Both shows went off the air in the early 1990s, and are sorely missed. And until recently, that wasn’t such a problem because both were in syndication on cable.

So one day I’m on Yahoo! TV to see what the next episodes will be like. I went to the station listings, and they were both bereft of both shows. To be perfectly accurate, "QL" left before "MacGyver" did, but both shows had gone on hiatus as far as airings are concerned. But this is the longest I’ve been without my boys.

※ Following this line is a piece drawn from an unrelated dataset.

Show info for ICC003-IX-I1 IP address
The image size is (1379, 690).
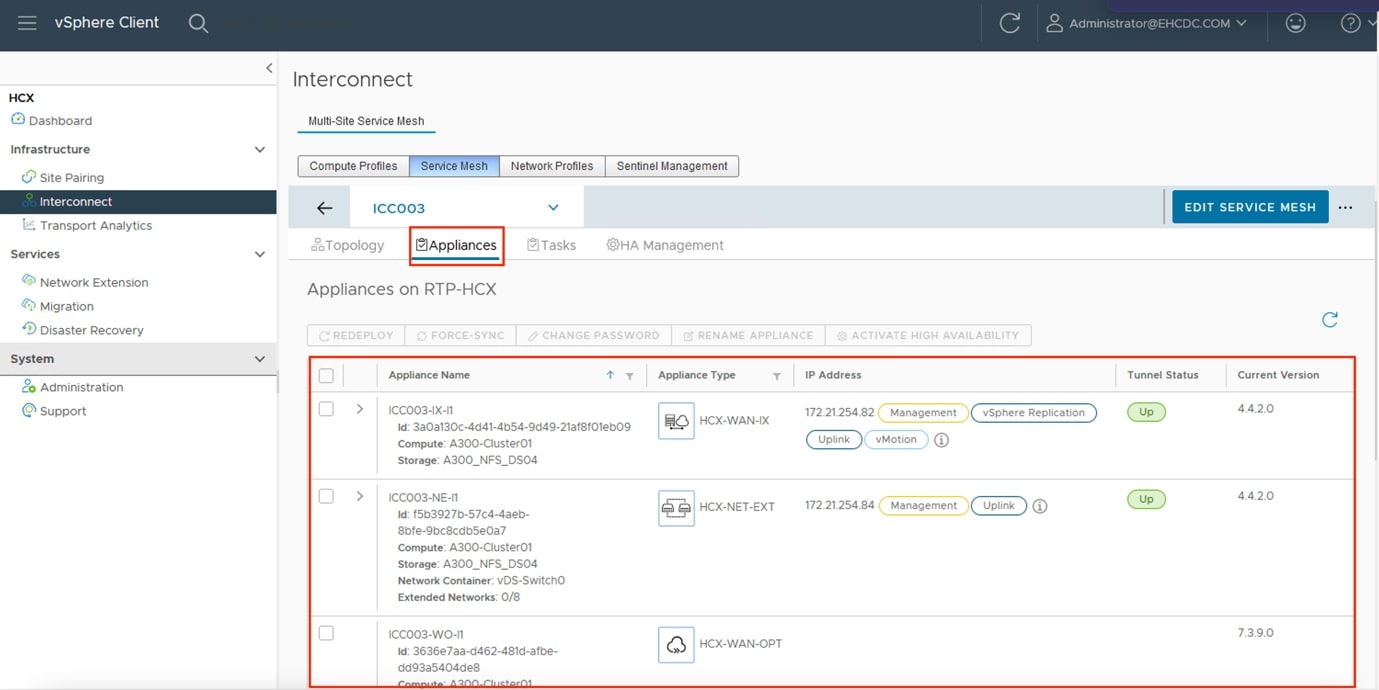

Sure, I can go find someone who has Showtime and I can watch Anderson as that bizarre military guy in another world, and I can watch Bakula on UPN every Wednesday night at 8 p.m. in the very entertaining series "Enterprise." But what I miss are the characters, the way they interacted with other people, the values they represented, the way they got themselves out of situations like no one could, and of course, the cheesy ‘80s haircuts.

I guess this is a good thing in some ways: I can use these two hours to work on more of the school projects that make me want to graduate even sooner than December…no, no, it’s really not a good thing at all. The pedantic crap the major networks and now cable is trying to pass off as TV only manifests itself as the death of good drama on the tube.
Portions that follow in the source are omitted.